Writing, music, sports, photography, and architecture are common sources of inspiration (recently I’ve been drawing a lot from Karimoku Case Study, Fujiwara / Muro, Tobe Nwigwe, Iamdoechii, Akilah Townsend, and Logan Maxwell Hagege).
I’m also inspired by the quality of writing and unique perspectives provided by platforms like The Markup, Real Life, The Pudding, Every, Capital B, as well as individuals like Robin Sloan and Vicki Boykis.
But what inspires me most is seeing others pursue excellence and entrepreneurship, regardless of scale or field. Being around the energy and drive of people taking steps to set and achieve their goals – shaping new realities and futures – is incredibly life giving.
If it’s ok I’d like to share three products (I’ve purchased each over the past year, so my appreciation is genuine).
First is the Malone court sneaker from CLAE, which is my go-to shoe for daily wear.

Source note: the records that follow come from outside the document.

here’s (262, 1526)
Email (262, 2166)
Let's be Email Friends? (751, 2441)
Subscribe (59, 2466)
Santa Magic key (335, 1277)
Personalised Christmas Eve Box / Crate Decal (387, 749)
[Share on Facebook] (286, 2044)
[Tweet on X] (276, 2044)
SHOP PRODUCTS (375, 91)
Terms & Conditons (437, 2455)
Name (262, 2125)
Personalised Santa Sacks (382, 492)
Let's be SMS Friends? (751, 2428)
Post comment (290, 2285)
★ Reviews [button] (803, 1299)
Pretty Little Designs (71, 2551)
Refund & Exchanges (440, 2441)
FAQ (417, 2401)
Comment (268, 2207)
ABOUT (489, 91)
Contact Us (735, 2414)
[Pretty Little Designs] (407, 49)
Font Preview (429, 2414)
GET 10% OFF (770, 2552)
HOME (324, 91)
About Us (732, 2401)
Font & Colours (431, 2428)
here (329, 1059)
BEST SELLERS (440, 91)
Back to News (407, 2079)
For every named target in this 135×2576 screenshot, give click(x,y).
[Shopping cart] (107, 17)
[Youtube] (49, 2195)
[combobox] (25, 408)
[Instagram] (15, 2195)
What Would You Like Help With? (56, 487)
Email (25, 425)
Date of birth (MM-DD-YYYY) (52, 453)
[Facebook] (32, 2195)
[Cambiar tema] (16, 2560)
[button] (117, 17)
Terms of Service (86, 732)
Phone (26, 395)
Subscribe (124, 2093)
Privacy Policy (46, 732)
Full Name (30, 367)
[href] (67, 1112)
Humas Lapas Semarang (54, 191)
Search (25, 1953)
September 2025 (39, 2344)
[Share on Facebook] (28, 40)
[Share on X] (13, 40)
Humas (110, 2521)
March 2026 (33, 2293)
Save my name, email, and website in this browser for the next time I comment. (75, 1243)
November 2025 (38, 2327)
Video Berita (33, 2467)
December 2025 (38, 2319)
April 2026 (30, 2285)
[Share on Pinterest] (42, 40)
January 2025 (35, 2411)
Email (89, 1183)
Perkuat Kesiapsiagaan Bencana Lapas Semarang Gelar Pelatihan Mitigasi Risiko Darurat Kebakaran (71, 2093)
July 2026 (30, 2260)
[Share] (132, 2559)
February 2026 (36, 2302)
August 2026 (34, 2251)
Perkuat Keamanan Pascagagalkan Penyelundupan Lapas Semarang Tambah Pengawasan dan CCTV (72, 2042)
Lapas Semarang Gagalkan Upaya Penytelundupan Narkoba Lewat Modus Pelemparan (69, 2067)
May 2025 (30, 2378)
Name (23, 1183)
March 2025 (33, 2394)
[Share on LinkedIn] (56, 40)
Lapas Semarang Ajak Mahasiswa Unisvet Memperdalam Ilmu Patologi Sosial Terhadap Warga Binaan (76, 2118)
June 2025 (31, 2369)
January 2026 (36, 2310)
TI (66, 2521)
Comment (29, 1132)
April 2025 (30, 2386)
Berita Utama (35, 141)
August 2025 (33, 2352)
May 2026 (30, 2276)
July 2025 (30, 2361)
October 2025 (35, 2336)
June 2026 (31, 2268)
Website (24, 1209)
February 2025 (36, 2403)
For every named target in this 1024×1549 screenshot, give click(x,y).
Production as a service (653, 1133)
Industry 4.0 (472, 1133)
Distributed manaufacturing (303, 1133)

There are two details in the design that I think set it apart from similar tennis shoes: the profile, and how the gum tread dips between the toe and the heel.
The second is Kissa by Kissa, a book by Craig Mod that he describes being “about walking 1,000+km of the countryside of Japan along the ancient Nakasendō highway, the culture of toast (toast!), and mid-twentieth century Japanese cafés called kissaten.” I love every artifact Craig makes – he’s a big inspiration to me – because I can feel how much he loves making them himself.
The third is the Copenhague 30 dining table from Hay. When my friend saw it for the first time he said, “if that table were any more minimal it would only have 3 legs.” My favorite details of the table are its proportions (it’s slightly narrower than you’d expect) and how each corner resolves into subtle, tapered wedges.
Joining an early stage startup and helping mold the design, business, and culture of a growing company from the ground up has been one of the most rewarding experiences of my life.
Because we’re in a nascent field (we build software tools for developing self driving cars), the UX problems we face are fundamentally new. Often professional tools or the best consumer products only have to focus on solving complex problems in one space (eg. 2D vs. 3D creation tools), but we have to solve for workflows across multiple, complex problem spaces: traditional software development (like GitHub), real world location and space (like Google Maps), video (like YouTube), and data management (like Snowflake), to name just a few.
As a result, our design team has to build novel UX solutions instead of referencing existing workflows and patterns found in software products today.
Your level of execution will always lag behind your taste (Ira Glass provides great perspective on this), which means your ceiling as a designer is determined by your taste. So focus on developing your taste and put in the work necessary to continuously improve your level of execution. If you’re interested in moving into a leadership role, then learning how design contributes to the bottom line of a business is critical.
Outside of work, I run the Tiny Tree Grant, a $500 grant for solo creators (the website doesn't yet feature all the creators who I've given grants to).
My friend and I also launched Temporary Goods, a pop-up line of limited edition apparel rooted in the spirit of Northern California.